Мы намеренно опирались здесь на разнородные источники разных эпох (от II в. до н. э. по III в. н. э.), чтобы показать устойчивость интересующих нас представлений в римском сознании. Долгое сохранение архаических черт в праве римлян тем показательней, что право вписывалось в общую систему общественного сознания.
Обратимся к другим категориям «чужого права». Утратившие ко временам Гая свое прямое непосредственное применение, они не только продолжали существовать — хотя бы в некоторых юридических процедурах, но, судя по вниманию к ним римской юридической мысли, жили в правосознании, причем связывались им с положением, которое здесь же, в контексте, либо уподоблялось рабскому, либо, напротив, нуждалось в указании на отличие от рабского.

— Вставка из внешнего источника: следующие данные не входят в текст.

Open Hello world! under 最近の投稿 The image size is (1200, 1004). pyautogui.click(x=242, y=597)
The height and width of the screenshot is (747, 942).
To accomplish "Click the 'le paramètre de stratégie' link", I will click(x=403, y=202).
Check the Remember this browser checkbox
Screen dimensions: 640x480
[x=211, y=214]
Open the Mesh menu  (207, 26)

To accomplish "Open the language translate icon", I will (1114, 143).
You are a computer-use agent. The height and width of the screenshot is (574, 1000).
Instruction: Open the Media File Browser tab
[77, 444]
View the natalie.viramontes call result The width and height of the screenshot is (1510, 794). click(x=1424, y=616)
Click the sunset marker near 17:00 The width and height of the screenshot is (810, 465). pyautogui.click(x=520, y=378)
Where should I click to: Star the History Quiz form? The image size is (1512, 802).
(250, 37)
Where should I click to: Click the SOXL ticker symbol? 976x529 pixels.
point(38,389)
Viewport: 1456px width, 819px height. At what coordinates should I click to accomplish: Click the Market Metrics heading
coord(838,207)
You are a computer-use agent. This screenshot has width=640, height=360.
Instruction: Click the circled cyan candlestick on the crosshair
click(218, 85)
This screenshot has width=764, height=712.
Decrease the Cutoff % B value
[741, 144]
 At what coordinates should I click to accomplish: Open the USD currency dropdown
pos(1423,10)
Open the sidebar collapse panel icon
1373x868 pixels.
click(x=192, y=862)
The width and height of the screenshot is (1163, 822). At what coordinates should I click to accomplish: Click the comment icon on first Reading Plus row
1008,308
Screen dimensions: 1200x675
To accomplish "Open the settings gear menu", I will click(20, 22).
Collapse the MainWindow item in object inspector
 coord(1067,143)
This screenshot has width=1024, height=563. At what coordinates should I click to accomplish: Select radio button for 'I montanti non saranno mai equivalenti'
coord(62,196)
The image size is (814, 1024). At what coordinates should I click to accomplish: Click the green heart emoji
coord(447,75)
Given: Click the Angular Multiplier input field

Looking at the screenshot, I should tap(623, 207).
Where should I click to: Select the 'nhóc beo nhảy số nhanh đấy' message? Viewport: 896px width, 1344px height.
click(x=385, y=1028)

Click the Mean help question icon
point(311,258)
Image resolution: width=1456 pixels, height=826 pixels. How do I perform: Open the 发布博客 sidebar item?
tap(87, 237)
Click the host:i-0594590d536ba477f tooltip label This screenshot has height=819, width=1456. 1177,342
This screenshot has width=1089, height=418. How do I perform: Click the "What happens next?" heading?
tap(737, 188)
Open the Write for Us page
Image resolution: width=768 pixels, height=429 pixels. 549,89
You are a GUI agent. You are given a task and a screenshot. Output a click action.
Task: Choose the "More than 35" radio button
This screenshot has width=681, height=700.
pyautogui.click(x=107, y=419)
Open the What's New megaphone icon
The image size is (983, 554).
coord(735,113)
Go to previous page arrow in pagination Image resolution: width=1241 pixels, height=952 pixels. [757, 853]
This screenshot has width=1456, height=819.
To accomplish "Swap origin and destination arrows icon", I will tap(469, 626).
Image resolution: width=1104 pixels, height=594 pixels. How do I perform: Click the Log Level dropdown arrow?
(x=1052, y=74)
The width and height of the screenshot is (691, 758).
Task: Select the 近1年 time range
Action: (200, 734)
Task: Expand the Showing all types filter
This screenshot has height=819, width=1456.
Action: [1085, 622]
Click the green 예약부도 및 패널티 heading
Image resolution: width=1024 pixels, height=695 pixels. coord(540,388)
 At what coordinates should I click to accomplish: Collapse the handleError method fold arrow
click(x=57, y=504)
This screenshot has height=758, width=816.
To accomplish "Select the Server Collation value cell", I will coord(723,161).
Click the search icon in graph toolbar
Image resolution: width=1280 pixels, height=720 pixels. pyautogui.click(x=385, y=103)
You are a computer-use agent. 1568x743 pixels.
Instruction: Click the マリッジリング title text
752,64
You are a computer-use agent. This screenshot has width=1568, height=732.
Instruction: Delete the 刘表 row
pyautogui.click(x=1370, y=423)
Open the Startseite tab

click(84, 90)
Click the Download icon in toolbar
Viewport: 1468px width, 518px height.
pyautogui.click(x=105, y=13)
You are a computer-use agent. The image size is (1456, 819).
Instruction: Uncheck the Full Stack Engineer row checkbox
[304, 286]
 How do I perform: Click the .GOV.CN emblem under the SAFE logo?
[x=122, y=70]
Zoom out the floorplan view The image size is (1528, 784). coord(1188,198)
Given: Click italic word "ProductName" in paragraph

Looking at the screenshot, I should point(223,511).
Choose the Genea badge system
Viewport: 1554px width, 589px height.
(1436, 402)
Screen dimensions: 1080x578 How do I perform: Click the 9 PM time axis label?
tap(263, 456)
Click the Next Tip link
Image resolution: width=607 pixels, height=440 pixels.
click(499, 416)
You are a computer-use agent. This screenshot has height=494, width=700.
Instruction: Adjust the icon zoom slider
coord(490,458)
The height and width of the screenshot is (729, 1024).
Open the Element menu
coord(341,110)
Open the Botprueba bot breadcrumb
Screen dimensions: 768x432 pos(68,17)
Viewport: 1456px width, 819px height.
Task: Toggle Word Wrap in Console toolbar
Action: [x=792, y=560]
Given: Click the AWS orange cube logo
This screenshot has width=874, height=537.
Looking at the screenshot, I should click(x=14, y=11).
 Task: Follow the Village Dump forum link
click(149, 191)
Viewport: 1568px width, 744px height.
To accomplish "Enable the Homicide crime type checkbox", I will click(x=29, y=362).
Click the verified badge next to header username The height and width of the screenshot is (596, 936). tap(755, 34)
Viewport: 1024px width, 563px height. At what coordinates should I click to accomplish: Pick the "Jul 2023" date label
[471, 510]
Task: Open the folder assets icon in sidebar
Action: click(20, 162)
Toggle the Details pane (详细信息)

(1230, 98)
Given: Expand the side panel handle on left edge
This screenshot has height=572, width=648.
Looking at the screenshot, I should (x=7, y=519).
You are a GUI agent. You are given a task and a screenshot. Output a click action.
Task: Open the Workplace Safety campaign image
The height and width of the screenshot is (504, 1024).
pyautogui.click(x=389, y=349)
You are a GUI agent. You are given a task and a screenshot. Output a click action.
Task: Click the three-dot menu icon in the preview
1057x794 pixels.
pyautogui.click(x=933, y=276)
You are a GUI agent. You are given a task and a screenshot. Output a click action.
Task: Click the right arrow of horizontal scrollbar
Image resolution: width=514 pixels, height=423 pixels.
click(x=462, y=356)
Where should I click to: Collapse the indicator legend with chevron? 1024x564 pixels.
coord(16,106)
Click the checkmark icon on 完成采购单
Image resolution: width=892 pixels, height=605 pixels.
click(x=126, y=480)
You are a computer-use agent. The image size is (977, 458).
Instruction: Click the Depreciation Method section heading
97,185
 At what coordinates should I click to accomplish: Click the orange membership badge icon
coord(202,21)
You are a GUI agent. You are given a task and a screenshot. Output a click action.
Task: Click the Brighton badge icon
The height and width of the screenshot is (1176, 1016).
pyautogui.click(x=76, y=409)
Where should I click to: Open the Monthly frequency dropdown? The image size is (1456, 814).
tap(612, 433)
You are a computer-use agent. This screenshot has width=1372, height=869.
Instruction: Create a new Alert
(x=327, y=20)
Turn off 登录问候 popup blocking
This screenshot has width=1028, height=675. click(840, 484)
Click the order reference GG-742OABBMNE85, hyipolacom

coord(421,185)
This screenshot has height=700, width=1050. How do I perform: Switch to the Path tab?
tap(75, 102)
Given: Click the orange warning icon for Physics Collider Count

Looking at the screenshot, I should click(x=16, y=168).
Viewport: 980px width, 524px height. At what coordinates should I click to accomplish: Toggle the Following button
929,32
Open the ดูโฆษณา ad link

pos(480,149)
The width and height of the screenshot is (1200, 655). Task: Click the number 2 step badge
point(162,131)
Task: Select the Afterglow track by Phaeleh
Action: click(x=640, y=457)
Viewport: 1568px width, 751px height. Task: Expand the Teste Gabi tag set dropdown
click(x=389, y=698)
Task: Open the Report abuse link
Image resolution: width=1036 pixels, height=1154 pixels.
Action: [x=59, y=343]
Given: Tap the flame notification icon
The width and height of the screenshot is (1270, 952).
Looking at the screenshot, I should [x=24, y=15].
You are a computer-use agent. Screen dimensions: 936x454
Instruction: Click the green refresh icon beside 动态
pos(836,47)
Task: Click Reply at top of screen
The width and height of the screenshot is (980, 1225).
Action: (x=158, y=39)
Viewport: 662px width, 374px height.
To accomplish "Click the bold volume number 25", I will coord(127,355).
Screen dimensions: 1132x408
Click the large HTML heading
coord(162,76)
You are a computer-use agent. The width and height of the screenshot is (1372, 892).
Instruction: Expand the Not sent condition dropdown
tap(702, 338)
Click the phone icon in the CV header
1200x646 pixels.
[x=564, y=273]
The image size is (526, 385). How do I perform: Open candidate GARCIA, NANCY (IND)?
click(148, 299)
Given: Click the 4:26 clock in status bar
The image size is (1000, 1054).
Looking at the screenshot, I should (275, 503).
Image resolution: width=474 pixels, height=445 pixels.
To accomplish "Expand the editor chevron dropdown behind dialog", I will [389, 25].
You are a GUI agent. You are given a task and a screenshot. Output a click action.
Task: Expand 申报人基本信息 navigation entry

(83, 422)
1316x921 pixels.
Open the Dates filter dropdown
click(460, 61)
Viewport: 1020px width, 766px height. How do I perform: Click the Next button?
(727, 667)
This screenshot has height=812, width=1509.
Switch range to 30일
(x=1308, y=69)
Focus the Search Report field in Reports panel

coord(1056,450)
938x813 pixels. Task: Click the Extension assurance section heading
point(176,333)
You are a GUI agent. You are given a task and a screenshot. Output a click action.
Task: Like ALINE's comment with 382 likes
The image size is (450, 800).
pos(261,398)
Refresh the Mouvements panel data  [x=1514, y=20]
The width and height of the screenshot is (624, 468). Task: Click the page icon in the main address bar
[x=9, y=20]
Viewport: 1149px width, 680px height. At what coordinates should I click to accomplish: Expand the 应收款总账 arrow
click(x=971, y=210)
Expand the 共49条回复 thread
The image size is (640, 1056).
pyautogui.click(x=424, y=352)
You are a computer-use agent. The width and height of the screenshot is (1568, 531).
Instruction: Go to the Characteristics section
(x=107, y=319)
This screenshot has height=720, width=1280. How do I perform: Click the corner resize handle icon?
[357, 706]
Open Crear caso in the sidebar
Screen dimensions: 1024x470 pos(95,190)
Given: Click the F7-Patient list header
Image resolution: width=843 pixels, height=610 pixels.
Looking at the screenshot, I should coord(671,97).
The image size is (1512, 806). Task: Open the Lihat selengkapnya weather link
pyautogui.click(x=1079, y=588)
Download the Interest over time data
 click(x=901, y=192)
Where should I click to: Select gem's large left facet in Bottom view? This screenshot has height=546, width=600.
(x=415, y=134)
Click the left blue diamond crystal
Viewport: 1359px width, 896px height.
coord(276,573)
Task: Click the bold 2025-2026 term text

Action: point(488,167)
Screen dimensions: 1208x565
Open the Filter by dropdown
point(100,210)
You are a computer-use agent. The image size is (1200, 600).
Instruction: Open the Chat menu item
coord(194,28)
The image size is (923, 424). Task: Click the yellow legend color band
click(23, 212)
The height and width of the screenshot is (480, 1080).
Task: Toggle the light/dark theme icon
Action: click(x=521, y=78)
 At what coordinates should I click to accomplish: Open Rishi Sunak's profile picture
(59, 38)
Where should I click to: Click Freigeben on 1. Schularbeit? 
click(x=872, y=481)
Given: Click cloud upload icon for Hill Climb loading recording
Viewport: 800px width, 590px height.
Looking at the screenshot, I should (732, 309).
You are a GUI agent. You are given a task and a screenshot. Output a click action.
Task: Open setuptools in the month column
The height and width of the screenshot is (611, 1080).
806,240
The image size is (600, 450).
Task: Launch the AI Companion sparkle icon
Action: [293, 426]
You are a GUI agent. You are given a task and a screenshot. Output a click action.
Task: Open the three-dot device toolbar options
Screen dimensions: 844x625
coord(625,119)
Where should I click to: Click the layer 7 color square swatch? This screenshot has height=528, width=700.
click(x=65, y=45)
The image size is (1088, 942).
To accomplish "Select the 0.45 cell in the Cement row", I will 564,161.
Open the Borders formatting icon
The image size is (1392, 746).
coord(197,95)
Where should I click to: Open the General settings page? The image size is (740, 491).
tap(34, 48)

«Под рукой», как мы будем передавать латинское «in manu», могли состоять только женщины (G, I, 109). Обычный комментирующий перевод «во власти мужа», «в супружеской власти» „не вполне точен, ибо если муж сам состоял в отеческой власти, то и его жена оказывалась во власти не самого мужа, а лица, в чьей власти он состоял (Gell., 18,6,9). Впрочем, это не мешает и Гаю пользоваться выражением «in manu viri» — «под рукой мужа» (I, 115b). Происхождение состояния in manu римские юристы прочно связывают с уже не практиковавшимся во времена Империи (а начавшим выходить из употребления много раньше) переходом жены из фамилии отца в фамилию мужа.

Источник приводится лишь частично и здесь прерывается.